Wikipedia dump file to text converter

     CAUTION: This software is on an experimental stage. Use with care!

### About ###

WP2TXT extracts plain text data from Wikipedia dump file (encoded in XML/compressed with Bzip2) stripping all the MediaWiki markups and other metadata. It is originally intended to be useful for researchers who look for an easy way to obtain open-source multi-lingual corpora, but may be handy for other purposes.

### Features ###

* Convert dump files of Wikipedia of multiple languages (I hope).
* Create output files of specified size.
* Allow users to specify text elements to be extracted/converted (page titles, section titles, lists, and tables).

WP2TXT before version 0.4.0 came with Mac/Windows GUI. Now it's become a pure command-line application--Sorry GUI folks, but there seems more demand for an easy-to-hack CUI package than a not-very-flexible GUI app.

### Installation
    
    $ gem install wp2txt

### Usage

Obtain a Wikipedia dump file (see the link below) with a file name such as:

    xxwiki-yyyymmdd-pages-articles.xml.bz2

where `xx` is language code such as "en (English)" or "ja (Japanese)", and  `yyyymmdd` is the date of creation (e.g. 20120601).

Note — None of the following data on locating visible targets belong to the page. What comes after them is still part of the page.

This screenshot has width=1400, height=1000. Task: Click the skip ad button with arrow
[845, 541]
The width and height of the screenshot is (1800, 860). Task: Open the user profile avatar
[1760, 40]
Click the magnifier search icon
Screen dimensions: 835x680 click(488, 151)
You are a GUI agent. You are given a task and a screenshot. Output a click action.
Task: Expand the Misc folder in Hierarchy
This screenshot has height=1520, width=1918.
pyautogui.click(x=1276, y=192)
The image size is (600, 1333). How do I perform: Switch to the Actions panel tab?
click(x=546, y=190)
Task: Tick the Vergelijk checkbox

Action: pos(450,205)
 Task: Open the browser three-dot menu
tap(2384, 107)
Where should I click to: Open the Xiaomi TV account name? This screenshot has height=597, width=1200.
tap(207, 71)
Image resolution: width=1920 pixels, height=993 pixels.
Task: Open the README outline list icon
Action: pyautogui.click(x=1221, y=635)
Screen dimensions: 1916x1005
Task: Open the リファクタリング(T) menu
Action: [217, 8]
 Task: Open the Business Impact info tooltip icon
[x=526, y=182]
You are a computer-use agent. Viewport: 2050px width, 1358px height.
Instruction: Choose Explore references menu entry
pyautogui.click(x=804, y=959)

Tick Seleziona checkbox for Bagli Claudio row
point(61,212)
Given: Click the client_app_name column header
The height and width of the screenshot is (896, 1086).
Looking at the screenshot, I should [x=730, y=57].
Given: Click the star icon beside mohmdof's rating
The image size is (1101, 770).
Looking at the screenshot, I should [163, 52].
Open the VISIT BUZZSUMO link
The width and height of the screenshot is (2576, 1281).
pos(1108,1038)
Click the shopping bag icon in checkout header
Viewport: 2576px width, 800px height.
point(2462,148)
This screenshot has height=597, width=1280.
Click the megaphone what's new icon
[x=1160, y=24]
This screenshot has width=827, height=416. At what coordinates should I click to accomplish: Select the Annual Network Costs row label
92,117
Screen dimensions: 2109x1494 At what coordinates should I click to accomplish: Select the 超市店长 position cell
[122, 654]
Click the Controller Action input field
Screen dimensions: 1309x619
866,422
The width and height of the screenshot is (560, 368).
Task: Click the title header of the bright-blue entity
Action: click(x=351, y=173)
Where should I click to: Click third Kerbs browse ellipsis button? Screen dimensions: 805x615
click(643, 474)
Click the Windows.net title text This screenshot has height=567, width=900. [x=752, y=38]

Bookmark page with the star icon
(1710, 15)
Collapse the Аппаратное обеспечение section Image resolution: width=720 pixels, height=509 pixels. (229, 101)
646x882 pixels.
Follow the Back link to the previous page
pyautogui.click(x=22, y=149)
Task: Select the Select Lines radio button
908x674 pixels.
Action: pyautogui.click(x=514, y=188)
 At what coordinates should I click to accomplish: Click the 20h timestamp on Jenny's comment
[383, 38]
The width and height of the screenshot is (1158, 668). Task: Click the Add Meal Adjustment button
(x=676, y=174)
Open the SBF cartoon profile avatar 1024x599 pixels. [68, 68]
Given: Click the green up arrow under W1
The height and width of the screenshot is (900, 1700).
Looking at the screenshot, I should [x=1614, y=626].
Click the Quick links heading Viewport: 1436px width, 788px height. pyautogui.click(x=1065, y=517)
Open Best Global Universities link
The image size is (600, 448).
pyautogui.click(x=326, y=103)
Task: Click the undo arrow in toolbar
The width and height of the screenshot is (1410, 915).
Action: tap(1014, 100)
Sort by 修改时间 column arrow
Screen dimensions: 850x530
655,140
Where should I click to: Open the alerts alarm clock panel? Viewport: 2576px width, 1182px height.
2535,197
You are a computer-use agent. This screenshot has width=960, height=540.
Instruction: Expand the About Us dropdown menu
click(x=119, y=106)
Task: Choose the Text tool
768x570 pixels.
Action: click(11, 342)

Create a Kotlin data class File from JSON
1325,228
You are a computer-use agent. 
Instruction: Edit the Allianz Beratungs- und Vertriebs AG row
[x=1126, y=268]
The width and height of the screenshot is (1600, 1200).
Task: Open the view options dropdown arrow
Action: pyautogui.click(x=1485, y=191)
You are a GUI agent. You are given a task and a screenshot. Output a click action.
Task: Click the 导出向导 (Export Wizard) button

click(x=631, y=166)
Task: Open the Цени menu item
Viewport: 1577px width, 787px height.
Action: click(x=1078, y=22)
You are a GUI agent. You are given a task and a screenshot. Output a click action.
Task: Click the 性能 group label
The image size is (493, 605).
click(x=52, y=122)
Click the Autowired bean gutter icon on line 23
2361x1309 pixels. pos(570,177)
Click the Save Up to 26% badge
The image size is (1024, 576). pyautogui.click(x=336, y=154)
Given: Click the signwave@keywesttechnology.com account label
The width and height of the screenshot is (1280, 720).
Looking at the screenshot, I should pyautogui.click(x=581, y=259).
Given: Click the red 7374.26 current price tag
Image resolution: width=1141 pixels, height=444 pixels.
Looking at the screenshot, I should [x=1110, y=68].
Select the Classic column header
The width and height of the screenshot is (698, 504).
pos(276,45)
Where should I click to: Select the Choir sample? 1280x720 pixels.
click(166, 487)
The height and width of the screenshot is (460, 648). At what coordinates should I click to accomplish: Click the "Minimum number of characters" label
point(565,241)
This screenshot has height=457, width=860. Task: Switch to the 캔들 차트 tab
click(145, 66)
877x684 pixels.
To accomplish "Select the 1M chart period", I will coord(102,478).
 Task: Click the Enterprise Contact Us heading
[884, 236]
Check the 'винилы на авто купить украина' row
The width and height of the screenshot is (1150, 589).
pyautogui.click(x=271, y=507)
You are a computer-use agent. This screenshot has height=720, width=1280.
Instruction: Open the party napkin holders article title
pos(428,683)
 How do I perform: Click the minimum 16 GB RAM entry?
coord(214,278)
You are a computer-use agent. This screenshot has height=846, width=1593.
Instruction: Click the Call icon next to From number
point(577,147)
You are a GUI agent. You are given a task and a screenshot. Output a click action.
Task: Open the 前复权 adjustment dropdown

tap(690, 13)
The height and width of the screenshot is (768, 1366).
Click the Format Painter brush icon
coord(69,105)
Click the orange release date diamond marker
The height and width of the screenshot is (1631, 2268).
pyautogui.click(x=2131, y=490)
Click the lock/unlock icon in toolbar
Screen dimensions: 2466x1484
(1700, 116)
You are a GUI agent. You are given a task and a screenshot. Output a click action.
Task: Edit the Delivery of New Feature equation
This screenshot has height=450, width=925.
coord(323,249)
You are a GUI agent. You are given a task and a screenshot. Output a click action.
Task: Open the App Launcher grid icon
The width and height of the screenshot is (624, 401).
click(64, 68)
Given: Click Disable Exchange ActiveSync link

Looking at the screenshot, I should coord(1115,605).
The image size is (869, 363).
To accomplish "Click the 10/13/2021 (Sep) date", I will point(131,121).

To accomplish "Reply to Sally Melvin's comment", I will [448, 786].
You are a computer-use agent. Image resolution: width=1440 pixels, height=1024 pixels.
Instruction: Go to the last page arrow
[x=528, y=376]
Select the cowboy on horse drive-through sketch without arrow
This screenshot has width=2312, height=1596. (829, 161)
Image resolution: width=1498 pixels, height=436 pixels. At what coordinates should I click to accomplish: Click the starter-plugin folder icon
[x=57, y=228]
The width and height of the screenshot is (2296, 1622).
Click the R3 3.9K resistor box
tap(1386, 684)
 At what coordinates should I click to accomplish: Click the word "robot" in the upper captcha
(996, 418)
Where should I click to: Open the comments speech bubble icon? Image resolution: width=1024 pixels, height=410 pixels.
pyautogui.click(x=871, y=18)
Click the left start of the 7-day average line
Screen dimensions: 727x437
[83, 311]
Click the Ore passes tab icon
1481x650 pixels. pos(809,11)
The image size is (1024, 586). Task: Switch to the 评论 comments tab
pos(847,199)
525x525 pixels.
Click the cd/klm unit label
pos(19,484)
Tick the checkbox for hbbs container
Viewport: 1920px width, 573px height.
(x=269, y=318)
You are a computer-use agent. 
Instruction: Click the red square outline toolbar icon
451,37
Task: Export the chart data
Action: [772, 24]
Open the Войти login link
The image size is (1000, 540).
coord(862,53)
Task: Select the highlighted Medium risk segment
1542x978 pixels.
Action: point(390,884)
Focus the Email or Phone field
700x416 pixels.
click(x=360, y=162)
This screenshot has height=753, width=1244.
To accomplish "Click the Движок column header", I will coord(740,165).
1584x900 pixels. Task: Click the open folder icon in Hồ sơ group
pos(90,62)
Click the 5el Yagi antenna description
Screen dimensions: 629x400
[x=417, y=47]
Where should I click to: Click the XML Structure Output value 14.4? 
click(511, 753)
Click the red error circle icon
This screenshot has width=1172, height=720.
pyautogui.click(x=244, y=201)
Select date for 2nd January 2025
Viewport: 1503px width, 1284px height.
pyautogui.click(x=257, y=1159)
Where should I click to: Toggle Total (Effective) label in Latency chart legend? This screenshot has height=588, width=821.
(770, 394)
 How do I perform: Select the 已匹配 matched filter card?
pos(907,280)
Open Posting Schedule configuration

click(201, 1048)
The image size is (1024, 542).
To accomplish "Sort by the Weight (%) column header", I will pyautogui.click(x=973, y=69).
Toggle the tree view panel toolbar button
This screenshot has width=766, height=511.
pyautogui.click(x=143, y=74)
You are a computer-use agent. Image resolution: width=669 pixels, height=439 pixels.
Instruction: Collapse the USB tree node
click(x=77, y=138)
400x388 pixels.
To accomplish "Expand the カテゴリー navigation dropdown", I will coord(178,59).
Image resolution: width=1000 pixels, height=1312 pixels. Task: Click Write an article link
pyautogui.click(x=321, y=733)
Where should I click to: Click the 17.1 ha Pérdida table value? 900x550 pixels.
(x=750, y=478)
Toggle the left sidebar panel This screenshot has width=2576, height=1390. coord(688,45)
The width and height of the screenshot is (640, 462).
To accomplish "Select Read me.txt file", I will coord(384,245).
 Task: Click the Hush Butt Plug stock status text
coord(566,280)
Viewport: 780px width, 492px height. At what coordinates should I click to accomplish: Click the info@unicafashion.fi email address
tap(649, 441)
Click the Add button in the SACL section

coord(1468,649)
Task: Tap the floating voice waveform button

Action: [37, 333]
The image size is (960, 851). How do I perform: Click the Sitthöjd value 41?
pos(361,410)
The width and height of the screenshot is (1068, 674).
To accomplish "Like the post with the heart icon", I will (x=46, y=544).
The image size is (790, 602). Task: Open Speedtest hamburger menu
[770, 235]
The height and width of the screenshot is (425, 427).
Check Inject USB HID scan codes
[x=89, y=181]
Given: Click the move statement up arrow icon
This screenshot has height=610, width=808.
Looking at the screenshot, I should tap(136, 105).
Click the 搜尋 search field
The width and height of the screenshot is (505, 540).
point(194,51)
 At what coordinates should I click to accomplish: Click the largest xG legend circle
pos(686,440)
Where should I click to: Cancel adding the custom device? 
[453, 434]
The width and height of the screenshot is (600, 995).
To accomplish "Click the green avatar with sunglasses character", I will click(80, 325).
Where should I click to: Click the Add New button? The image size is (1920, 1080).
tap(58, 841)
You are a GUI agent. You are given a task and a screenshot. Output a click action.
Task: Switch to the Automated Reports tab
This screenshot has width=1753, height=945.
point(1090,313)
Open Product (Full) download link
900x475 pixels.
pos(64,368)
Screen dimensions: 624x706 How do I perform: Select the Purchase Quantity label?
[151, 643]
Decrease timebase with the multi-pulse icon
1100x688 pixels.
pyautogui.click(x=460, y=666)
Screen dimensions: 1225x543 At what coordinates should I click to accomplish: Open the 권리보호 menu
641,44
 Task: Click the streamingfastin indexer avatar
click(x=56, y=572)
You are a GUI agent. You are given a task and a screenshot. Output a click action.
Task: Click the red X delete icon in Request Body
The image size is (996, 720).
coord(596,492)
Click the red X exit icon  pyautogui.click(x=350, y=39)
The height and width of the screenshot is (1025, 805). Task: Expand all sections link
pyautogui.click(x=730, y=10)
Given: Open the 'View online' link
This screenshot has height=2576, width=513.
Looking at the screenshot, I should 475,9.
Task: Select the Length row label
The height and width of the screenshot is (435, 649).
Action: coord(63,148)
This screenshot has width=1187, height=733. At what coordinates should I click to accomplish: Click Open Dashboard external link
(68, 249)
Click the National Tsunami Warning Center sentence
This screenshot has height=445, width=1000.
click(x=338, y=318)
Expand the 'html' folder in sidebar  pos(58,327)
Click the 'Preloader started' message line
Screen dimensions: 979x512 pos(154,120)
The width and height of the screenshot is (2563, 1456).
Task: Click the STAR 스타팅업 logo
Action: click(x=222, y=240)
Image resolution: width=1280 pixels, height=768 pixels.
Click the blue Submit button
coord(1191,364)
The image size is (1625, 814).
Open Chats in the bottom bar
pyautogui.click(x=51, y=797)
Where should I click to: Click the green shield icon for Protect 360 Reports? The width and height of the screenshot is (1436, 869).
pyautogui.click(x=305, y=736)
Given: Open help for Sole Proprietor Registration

Command line options are as follows:

    Usage: wp2txt [options]
    where [options] are:
                         --input-file, -i:   Wikipedia dump file with .bz2 (compressed) or .txt (uncompressed) format
                     --output-dir, -o <s>:   Output directory (default: Present working directory)
                        --convert-off, -c:   Output XML (without converting to plain text)
                           --list-off, -l:   Exclude list items from output
                        --heading-off, -d:   Exclude section titles from output
                          --title-off, -t:   Exclude page titles from output
          --table-off, --no-table-off, -a:   Exclude page titles from output (default: true)
    --template-off, --no-template-off, -e:   Remove template notations from output (default: true)
                       --redirect-off, -r:   Not show redirect destination
                       --strip-marker, -s:   Remove symbols prefixed to list items, definitions, etc.
                       --category-off, -g:   Not show article category information
                      --file-size, -f <i>:   Approximate size (in MB) of each output file (default: 10)
                            --version, -v:   Print version and exit
                               --help, -h:   Show this message

### Limitations ###

* Certain types of data such as mathematical equations and computer source code are not be properly converted.  Please remember this software is originally intended for correcting “sentences” for linguistic studies.
* Extraction of normal text data could sometimes fail for various reasons (e.g. illegal matching of begin/end tags, language-specific conventions of formatting, etc). 
* Conversion process can take far more than you would expect. It could take several hours or more when dealing with a huge data set such as the English Wikipedia on a low-spec environments.
* Because of nature of the task, WP2TXT needs much machine power and consumes a lot of memory/storage resources. The process thus could halt unexpectedly. It may even get stuck, in the worst case, without getting gracefully terminated. Please understand this and use the software __at your own risk__.

### Useful Link ###

* [Wikipedia Database backup dumps](http://dumps.wikimedia.org/backup-index.html)
                
### Author ###

* Yoichiro Hasebe (<yohasebe@gmail.com>)

### License ###

This software is distributed under the MIT License. Please see the LICENSE file.